---- Recorded information

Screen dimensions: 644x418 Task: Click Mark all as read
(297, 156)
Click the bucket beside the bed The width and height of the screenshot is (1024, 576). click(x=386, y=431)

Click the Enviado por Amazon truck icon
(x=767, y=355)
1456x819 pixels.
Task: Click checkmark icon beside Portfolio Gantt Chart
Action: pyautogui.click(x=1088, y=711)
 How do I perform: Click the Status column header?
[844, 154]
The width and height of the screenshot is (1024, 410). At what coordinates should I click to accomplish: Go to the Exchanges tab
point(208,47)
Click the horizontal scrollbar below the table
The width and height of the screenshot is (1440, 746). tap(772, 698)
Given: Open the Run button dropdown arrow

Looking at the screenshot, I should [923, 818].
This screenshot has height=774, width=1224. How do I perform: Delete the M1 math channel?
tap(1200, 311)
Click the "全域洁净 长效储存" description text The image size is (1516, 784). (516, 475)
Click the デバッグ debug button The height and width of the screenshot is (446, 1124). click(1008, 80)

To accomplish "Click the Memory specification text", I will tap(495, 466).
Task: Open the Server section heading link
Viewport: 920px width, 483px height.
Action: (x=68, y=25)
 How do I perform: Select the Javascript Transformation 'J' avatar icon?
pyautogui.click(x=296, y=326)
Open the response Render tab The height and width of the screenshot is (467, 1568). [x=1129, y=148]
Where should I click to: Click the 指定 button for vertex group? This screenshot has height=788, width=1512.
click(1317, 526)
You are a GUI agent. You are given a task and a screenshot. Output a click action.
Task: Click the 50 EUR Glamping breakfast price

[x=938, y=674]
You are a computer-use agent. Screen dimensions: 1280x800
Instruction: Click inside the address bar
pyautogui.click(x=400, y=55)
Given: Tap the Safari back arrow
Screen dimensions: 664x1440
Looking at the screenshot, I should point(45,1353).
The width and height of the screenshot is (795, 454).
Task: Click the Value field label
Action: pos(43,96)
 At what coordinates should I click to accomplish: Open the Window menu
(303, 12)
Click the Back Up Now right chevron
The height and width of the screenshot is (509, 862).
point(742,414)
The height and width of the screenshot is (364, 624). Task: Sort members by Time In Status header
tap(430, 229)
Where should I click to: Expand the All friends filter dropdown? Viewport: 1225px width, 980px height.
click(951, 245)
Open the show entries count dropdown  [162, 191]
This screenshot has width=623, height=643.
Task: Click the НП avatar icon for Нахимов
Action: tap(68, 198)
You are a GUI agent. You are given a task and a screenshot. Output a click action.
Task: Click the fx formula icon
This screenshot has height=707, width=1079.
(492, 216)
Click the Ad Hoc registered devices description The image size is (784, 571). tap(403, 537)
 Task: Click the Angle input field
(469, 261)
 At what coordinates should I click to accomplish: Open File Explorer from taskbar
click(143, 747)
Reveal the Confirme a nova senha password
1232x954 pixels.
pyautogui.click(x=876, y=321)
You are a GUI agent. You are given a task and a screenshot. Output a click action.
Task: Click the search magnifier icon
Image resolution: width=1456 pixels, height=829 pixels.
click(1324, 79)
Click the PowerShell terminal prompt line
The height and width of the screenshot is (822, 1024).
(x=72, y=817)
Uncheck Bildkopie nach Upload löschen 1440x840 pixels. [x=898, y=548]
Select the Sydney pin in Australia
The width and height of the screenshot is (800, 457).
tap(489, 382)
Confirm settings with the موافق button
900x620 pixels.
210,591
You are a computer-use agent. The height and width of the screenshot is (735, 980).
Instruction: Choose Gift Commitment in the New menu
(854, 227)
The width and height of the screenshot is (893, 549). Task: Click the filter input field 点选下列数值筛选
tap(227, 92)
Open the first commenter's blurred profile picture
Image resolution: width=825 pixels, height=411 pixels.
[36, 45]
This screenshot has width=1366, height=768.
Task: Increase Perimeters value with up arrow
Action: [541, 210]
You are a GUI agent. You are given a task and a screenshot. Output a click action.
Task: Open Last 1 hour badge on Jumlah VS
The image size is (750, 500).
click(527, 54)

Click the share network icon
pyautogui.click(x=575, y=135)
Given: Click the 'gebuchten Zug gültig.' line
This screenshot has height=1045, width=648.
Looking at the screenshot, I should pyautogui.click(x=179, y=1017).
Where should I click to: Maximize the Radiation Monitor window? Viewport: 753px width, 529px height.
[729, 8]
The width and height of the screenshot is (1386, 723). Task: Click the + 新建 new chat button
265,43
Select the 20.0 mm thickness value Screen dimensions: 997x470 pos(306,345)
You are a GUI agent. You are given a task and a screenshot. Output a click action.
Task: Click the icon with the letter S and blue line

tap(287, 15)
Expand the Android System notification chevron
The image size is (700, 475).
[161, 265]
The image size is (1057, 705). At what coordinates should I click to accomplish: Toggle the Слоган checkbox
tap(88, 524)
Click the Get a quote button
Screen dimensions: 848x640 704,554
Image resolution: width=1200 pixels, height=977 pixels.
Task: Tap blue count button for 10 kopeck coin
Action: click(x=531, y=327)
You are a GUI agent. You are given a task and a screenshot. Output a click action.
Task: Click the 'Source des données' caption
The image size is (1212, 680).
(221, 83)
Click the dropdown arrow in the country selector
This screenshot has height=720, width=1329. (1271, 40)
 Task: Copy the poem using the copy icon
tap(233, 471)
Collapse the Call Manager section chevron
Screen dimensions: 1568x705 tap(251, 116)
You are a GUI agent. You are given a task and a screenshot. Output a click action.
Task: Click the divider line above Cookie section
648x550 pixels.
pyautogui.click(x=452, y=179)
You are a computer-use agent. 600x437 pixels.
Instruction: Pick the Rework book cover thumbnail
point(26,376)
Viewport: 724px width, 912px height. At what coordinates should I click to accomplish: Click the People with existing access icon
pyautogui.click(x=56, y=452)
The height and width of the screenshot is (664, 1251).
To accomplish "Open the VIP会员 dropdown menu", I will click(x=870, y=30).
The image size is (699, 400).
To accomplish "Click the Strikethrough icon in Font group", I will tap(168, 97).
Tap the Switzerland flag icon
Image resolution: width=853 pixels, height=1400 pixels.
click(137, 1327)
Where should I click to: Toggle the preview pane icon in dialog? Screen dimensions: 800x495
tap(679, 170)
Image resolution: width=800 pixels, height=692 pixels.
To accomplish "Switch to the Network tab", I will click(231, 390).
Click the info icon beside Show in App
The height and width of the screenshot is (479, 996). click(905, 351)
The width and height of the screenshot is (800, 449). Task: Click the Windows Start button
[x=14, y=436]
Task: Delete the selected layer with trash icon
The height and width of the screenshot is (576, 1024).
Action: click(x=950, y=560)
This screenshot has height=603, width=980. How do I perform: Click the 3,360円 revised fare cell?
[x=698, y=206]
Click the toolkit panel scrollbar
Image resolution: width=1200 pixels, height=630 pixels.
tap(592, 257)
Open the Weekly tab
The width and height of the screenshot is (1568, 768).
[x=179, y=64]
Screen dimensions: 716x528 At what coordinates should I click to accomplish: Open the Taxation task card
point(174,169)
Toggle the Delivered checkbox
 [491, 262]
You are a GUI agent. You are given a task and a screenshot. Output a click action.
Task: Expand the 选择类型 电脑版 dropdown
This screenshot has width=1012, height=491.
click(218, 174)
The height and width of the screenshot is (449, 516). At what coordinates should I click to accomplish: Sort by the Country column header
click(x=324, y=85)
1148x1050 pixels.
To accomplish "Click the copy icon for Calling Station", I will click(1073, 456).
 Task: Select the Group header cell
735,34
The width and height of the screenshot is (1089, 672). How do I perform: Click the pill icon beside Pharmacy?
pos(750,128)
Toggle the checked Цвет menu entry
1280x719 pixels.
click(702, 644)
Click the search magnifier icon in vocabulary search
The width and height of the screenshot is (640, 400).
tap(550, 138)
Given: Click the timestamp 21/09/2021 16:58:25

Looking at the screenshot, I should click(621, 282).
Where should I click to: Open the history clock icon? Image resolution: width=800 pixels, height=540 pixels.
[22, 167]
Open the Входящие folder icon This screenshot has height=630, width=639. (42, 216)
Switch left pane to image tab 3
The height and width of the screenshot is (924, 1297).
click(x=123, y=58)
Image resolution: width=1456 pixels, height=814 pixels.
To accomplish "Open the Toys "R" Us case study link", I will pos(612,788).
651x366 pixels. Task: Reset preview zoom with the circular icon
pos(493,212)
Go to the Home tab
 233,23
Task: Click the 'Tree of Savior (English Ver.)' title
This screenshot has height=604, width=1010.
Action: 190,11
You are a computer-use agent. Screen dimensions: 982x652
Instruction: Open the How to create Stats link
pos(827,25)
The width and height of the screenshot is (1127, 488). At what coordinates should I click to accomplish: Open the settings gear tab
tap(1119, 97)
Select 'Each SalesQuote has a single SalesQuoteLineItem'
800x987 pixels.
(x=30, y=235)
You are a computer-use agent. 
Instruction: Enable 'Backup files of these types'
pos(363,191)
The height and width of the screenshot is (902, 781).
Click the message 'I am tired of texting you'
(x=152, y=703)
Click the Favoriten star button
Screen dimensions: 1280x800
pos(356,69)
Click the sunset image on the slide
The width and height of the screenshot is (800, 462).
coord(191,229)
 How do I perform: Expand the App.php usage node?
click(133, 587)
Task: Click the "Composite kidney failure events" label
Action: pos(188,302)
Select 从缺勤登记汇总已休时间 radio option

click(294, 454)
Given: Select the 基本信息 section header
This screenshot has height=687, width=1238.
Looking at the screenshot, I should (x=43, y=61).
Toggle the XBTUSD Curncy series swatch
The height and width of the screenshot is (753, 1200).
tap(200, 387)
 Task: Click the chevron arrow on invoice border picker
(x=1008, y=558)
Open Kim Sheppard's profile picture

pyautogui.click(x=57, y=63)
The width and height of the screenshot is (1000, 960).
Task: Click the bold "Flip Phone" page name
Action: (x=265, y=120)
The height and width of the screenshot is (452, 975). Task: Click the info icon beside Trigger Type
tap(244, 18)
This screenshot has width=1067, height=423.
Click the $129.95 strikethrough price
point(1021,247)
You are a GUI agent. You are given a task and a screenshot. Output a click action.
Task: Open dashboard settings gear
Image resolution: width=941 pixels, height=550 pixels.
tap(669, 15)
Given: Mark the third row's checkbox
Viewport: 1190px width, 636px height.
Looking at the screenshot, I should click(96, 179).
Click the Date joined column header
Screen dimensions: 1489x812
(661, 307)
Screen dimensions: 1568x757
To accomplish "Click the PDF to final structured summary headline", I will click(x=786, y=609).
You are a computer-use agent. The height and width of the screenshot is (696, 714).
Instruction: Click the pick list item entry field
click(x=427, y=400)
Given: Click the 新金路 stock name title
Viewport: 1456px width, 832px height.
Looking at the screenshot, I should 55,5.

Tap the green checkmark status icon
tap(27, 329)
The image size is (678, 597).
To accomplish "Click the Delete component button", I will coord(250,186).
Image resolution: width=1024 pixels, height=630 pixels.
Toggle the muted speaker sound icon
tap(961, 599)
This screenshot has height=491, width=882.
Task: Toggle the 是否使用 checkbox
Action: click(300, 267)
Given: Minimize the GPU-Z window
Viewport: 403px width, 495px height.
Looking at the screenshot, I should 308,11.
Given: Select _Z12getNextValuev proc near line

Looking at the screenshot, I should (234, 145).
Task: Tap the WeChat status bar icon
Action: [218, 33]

--------

_Required action:_ Produce a word-for-word copy of everything above from the line holding "Viewport: 920px width, 483px height." down to the line holding "Given: Tap the Safari back arrow", with both of those lines kept.

_Your response:_
Viewport: 920px width, 483px height.
Action: (x=68, y=25)
 How do I perform: Select the Javascript Transformation 'J' avatar icon?
pyautogui.click(x=296, y=326)
Open the response Render tab The height and width of the screenshot is (467, 1568). [x=1129, y=148]
Where should I click to: Click the 指定 button for vertex group? This screenshot has height=788, width=1512.
click(1317, 526)
You are a GUI agent. You are given a task and a screenshot. Output a click action.
Task: Click the 50 EUR Glamping breakfast price

[x=938, y=674]
You are a computer-use agent. Screen dimensions: 1280x800
Instruction: Click inside the address bar
pyautogui.click(x=400, y=55)
Given: Tap the Safari back arrow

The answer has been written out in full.